• EXERCISE
Pull out each line of the entries below that contains the string "Viewport", treating uppercase and lowercase as different.

++++ SOURCE RECORDS

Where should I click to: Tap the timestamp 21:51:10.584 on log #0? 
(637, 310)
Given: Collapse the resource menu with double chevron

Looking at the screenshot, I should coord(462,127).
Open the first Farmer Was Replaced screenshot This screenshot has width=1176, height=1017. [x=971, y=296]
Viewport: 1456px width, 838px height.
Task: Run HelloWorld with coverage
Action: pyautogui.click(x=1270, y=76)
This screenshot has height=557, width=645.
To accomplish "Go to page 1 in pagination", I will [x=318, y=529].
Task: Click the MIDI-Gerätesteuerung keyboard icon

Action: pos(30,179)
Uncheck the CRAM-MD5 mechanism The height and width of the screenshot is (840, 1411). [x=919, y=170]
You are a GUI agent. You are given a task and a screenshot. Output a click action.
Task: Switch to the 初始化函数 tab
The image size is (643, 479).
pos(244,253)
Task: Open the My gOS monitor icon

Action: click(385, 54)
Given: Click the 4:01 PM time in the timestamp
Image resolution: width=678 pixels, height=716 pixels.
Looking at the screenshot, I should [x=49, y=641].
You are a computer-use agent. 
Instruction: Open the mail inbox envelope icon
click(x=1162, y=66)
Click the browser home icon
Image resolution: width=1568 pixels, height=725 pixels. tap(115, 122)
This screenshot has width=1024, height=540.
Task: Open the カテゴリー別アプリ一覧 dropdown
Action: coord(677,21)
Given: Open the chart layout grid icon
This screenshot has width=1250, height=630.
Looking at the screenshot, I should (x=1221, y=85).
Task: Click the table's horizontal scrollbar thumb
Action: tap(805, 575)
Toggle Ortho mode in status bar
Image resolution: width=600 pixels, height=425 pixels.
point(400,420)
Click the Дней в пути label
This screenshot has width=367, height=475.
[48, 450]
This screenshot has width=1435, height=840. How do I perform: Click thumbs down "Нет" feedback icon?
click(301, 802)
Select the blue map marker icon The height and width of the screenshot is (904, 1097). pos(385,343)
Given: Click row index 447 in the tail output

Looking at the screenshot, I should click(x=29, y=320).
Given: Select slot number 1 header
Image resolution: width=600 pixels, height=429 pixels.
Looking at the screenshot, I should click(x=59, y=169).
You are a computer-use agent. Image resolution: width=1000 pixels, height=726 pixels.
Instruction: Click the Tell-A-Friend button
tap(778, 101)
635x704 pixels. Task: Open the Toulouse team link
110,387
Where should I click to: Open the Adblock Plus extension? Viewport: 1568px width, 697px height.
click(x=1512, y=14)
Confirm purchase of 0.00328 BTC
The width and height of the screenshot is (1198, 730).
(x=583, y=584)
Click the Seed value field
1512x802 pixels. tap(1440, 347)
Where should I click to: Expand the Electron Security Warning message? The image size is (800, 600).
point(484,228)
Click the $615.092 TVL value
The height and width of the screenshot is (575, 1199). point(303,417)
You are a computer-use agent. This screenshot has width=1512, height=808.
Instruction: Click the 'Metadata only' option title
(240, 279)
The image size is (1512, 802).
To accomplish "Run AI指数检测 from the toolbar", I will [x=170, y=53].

++++++++

• OUTPUT OF THE EXERCISE
Viewport: 1456px width, 838px height.
Where should I click to: Open the Adblock Plus extension? Viewport: 1568px width, 697px height.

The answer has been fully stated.